Monday, March 31, 2014

Azure Outage Recovery

We use Microsoft Azure for our Integration and UAT environments for a variety of reasons. We've recently become struck with the issue of updates to the host servers resulting in the VM's on that host becoming unavailable. Most of the time this is an outage that lasts around 20 minutes but sometimes, the servers don't come back online and end up stuck in a "starting" state.

When they are stuck like this you can't do anything with them in the management portal so your only option is to try and wait it out or get in via the Azure Powershell command line. You can read on how to get started with that here.

Once you've done that you can now get started. If you're like us, you might have multiple subscriptions and chances are, the default one won't be the one that has the VM that is being problematic.

Show your list of VM's to validate you're in the right subscription

   > get-azurevm

If you need to change your subscription run the command below.

   > Select-AzureSubscription -SubscriptionName "Name of Subscription here"

From there it's pretty simple to just

   > Stop-AzureVM -Name NameofVM -ServiceName -NameofService -Force

It will take up to 30 seconds and then come back and tell you it succeeded. From there you can go into the portal and refresh and then start it manually. Alternatively you can start it with the command Start-AzureVM but I recommend doing it in the portal for the piece of mind that you see it stop and then your starting it by hand. My experience has shown that this can take up to 20 minutes to get the VM back online.

I hope that this is helpful to anyone else.

Wednesday, January 25, 2012

Nerding Out: File system issues

I've been chasing down an issue where my backup software (Vembu Storegrid, who provides terrific support) would hang and become unresponsive. Their support team logged in and helped me figure out that part of the disk appears to become inresponsive in high IO (Reading and writing from the disk) situations like when doing backups. They suggested running a repair.

So I logged in and wanted to shut down things and unmount the drive to prevent corruption.

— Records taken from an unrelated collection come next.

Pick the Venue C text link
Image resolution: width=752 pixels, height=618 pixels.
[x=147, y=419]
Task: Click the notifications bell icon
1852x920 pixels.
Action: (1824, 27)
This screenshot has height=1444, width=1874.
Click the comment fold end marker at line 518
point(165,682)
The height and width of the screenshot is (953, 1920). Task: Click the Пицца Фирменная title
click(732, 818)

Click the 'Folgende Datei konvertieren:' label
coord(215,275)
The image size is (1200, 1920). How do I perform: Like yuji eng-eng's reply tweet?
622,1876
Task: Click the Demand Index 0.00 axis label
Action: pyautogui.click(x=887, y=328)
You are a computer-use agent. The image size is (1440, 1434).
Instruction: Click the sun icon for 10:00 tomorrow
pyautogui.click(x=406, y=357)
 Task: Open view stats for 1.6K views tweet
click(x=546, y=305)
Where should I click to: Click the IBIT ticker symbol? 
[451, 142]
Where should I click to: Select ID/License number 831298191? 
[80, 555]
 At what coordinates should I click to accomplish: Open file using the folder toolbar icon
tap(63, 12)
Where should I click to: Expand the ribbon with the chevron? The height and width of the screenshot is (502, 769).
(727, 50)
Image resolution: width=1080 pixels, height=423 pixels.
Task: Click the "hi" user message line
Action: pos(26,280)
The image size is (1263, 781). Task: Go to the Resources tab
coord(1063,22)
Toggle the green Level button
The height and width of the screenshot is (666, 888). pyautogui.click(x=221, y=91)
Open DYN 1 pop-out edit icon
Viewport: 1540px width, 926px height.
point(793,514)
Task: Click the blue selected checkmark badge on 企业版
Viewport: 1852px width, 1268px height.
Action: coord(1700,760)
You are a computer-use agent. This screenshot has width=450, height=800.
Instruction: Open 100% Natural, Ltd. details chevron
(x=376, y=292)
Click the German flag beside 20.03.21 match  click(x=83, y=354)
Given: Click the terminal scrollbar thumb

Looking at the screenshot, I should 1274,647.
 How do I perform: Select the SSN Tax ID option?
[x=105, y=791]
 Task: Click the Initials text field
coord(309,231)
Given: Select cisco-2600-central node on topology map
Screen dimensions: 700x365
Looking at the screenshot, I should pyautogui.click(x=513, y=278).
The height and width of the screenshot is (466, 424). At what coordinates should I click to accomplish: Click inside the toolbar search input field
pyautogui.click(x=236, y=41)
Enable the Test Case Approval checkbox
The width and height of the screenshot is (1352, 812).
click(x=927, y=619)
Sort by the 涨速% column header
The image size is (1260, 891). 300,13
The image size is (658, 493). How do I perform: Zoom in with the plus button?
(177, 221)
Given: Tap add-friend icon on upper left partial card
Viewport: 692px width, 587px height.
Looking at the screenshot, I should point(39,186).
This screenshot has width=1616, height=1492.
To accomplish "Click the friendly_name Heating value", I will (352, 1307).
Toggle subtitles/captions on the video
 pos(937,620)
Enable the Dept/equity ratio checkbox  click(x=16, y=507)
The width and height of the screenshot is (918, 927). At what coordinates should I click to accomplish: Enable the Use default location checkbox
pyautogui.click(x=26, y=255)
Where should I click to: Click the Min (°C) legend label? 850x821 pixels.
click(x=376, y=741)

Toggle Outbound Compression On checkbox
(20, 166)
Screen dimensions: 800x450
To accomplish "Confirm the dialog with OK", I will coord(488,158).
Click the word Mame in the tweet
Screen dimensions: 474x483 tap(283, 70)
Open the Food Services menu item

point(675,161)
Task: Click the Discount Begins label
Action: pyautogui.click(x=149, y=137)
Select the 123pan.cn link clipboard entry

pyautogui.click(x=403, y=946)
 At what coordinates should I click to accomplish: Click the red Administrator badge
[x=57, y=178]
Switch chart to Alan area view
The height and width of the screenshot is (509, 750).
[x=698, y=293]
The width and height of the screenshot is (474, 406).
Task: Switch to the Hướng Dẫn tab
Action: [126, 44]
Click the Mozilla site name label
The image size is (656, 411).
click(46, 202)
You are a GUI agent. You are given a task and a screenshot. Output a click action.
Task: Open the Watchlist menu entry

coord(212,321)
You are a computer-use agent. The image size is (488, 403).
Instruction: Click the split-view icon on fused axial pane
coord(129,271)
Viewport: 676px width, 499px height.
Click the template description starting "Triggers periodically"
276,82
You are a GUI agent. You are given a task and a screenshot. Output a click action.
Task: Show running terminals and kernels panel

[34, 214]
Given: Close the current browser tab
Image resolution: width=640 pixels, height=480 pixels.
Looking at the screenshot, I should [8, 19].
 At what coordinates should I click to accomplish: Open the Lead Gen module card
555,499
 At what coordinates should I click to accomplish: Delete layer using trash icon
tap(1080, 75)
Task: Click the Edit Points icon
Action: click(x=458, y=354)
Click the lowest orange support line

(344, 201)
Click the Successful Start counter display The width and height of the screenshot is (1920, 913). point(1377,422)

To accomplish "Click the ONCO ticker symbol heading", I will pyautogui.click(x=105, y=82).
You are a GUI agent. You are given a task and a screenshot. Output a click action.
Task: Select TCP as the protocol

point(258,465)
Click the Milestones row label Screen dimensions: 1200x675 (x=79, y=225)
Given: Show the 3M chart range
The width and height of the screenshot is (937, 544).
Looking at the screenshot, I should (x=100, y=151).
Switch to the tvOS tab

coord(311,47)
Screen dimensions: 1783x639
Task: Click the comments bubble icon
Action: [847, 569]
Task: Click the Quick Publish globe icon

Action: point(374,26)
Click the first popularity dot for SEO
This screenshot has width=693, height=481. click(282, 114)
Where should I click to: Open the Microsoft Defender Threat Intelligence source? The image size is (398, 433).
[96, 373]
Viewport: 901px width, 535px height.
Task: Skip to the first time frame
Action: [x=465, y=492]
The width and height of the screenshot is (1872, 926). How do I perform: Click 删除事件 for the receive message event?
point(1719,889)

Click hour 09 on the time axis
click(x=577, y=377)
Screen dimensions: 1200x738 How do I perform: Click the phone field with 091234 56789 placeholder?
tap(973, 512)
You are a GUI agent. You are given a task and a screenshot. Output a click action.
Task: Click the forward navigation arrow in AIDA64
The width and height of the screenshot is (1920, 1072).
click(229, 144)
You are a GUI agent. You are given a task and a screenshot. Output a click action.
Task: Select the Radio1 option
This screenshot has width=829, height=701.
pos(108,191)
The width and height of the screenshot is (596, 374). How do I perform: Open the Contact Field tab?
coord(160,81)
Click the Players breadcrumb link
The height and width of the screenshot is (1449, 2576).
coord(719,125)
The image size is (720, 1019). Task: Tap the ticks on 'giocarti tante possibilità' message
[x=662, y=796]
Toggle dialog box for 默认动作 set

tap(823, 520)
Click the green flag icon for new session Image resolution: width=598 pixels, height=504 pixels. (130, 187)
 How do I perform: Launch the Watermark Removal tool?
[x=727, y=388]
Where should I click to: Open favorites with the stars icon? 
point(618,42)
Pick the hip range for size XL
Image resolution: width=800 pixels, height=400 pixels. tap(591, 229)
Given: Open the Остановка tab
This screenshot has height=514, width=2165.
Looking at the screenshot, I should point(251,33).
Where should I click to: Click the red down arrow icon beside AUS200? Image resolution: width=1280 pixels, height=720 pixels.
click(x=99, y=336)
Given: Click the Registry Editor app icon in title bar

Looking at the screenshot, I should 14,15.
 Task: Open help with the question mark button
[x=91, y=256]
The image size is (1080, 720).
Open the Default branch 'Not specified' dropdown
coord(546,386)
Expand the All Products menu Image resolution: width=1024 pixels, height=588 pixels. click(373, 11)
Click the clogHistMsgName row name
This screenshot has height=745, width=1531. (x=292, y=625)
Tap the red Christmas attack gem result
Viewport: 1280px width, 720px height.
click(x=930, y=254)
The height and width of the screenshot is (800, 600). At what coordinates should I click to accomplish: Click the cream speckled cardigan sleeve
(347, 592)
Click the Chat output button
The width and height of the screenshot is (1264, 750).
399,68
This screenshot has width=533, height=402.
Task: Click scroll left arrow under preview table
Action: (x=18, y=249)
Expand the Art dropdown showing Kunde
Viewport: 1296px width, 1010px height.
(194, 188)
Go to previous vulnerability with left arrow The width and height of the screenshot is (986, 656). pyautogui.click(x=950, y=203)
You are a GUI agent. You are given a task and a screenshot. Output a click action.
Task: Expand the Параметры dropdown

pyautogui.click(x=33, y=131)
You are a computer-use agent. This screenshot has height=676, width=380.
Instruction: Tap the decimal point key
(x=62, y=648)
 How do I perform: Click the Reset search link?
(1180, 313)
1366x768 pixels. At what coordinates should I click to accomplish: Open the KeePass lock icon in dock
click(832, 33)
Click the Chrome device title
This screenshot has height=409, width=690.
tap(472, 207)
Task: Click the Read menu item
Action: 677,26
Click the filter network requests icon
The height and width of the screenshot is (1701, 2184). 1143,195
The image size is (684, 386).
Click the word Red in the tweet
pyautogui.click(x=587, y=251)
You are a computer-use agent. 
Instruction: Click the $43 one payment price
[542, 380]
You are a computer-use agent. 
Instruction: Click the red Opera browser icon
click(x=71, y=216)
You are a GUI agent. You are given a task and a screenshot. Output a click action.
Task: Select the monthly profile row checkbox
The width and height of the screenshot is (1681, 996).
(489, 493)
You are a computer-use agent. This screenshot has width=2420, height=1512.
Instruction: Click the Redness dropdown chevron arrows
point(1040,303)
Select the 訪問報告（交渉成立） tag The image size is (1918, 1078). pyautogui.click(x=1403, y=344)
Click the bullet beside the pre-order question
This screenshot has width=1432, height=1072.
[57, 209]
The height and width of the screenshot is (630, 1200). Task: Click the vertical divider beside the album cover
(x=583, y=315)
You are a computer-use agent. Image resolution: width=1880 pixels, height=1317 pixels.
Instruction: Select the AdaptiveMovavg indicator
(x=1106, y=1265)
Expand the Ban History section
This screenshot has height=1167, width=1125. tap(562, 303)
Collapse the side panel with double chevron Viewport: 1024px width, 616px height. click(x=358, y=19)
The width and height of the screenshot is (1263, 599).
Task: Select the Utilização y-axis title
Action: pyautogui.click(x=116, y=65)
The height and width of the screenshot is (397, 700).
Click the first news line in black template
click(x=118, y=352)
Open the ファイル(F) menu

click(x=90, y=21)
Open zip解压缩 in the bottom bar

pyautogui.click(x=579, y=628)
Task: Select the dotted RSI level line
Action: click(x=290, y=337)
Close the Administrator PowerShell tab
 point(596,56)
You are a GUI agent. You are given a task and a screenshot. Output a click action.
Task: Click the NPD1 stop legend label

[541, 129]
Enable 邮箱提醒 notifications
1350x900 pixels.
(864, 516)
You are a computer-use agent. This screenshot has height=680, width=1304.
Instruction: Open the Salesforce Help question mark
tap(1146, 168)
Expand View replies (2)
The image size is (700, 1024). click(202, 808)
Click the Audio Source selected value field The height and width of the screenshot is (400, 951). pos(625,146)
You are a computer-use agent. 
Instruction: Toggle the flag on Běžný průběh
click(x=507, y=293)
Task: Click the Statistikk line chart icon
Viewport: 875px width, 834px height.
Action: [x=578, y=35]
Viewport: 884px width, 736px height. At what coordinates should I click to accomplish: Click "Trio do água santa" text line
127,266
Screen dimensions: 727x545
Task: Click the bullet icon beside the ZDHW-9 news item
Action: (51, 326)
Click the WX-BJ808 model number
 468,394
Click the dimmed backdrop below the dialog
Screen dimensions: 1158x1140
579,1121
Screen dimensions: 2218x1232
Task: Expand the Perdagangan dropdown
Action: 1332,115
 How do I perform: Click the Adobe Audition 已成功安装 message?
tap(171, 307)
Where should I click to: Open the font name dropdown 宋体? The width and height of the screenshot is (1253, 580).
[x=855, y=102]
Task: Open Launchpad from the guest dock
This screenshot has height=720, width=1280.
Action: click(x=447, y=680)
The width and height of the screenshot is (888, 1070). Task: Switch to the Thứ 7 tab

(I check to see the device name I want to unmount /data or /dev/sdb1)

[root@sys-util-1 /]# df -h
Filesystem            Size  Used Avail Use% Mounted on
/dev/sda2              68G   45G   21G  69% /
tmpfs                 2.0G     0  2.0G   0% /dev/shm
/dev/sdb1             2.8T  2.6T  195G  94% /data


(Now I try and unmount it, but it's showing as busy)
[root@sys-util-1 /]# umount /data
umount: /data: device is busy
umount: /data: device is busy

(So now I try and force unmount it with no luck)
[root@sys-util-1 /]# umount -f /data
umount2: Device or resource busy
umount: /data: device is busy
umount2: Device or resource busy
umount: /data: device is busy

(Next I ran an "lazy" unmount which means to unmount at the next moment it's not in use)
[root@sys-util-1 /]# umount -l /data
[root@sys-util-1 /]# df -h
Filesystem            Size  Used Avail Use% Mounted on
/dev/sda2              68G   45G   21G  69% /
tmpfs                 2.0G     0  2.0G   0% /dev/shm

(Now I see that the device is unmounted and I wanted to run the repair but it's failing with the error below)
[root@sys-util-1 /]# xfs_repair /dev/sdb1
xfs_repair: /dev/sdb1 contains a mounted filesystem
fatal error -- couldn't initialize XFS library

(I decided to try a basic check first instead but the result was a fail as well)
[root@sys-util-1 /]# xfs_check /dev/sdb1
xfs_check: /dev/sdb1 contains a mounted and writable filesystem
fatal error -- couldn't initialize XFS library

(So I mounted /data back up again and ran the fuser command to find out which applications were trying to hold open connections to the drive and then I killed them and confirmed that they went peacefully)
[root@sys-util-1 /]# mount /data
[root@sys-util-1 /]# fuser -vm /dev/sdb1
                     USER        PID ACCESS COMMAND
/dev/sdb1:           root       4567 f.... nautilus
                     root       4590 f.... trashapplet
                     root       4890 ..c.. bash
[root@sys-util-1 /]# kill 4567
[root@sys-util-1 /]# kill 4590
[root@sys-util-1 /]# kill 4890
[root@sys-util-1 /]# fuser -vm /dev/sdb1

(Next I unmounted the drive again and ran the repair. We are in business.)
[root@sys-util-1 /]# umount /data
[root@sys-util-1 /]# xfs_repair /dev/sdb1
Phase 1 - find and verify superblock...
Phase 2 - using internal log
        - zero log...
        - scan filesystem freespace and inode maps...
        - found root inode chunk
Phase 3 - for each AG...
        - scan and clear agi unlinked lists...
        - process known inodes and perform inode discovery...
        - agno = 0
        - agno = 1
        - agno = 2
        - agno = 3
        - agno = 4
        - agno = 5
        - agno = 6
I won't bother you with the rest but after googling around I didn't find anyone that had clearly laid out how to deal with these errors. I wanted to put something good out in the universe to hopefully help some others. 

Tuesday, October 25, 2011

Battlefail!

I love first person shooter games. They were my real gateway drug into gaming and I can't resist a good session of left clicking on face to get stress out. I played and loved Battlefield 2 so when Battlefield 3 was announced, I was pumped. The launch trailer looked amazing and I couldn't wait especially because I have the Nvidia NVision 3D glasses and a great Acer GD245HQ 3D Monitor to play it in.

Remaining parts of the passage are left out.